To be sure, the beverage industry isn't happy about the move. "A few mayors have chosen sound-bite environmentalism over sound public policy in their zeal to appease liberal activist groups that are pedaling misinformation about bottled water," the Associated Press quoted Kevin Keane, a senior vice president of the industry's American Beverage Association, as saying.

But the mayors' move is smart. About 25% of bottled water comes from municipal sources anyway -- the same municipal sources that provide tap water. They also regulate and monitor water quality more regularly, according to the Natural Resources Defense Council.

Moreover, considering that municipal sources are often city sources of water supply, why should these municipalities pay for their own water along with the $70 million that Corporate Accountability International estimates it costs to dispose of the plastic bottles every year?

Tap the tap

I salute the U.S. Conference of Mayors for its action and think others should enact similar measures. Many restaurants have banned serving bottled water altogether, and offer tap only.

It isn't so much the water that is the problem with bottled water, it's the plastic waste. We in the U.S. consume 81 million plastic bottles per day, according to the Container Recycling Institute. With less than one-third of these bottles getting recycled, that leaves a lot of waste. And plastics don't biodegrade.

Now while I say that water use isn't so much the problem with bottled water, it's a growing one -- both in terms of tapping supplies as well as in precedent.

The $15 billion-plus bottled-water industry has grown out of nothing over the last couple of decades. The water used to supply it amounts to far less than 1% of supply. However, the idea that water itself can be owned is disturbing.

We can only survive about three days without water. Like air, it should be made available to us as part of what many organizations call the "commons." We don't pay for air, why water?

The amount of private water providers has grown more than 100-fold since 1990 and they now supply about 10% of the world's population, according to water activist Maude Barlow, founder of the Blue Planet Project. And water ownership is growing with people, and investors seeing it as a ripe commodity.

T. Boone Pickens, the famous oil investor, for example, is betting big on water, buying up rights in the Southwest.
I'm not saying that people shouldn't have the right to buy premium water (some wingnuts have opened oxygen bars after all), but there should be a limit on the amount of water profiteers can own, then let speculators have at it.

We need look no further than our food supply to see the dangers speculation has on prices -- and therefore those who cannot afford to pay; they starve.

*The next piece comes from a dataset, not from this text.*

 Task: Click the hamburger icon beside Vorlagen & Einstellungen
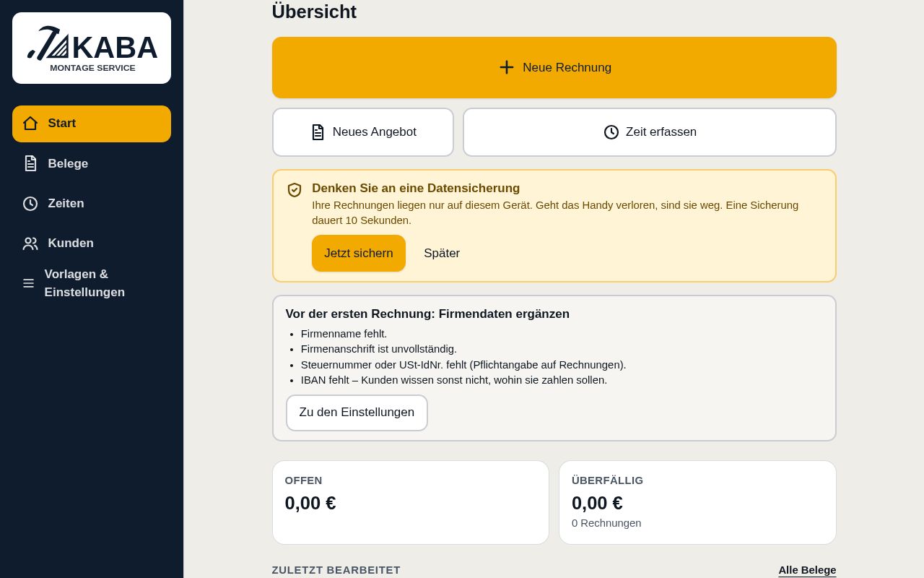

We should set a water policy that assures people have ready access to it as part of their right to exist. Sure we trade taxes for rights all the time. And I think that is exactly the point of the U.S. mayors who voted to end taxpayer funding of bottled water: It's ours to begin with. Water should not be made into a total commodity. That would have life and death consequences, and markets don't care; they operate without conscience.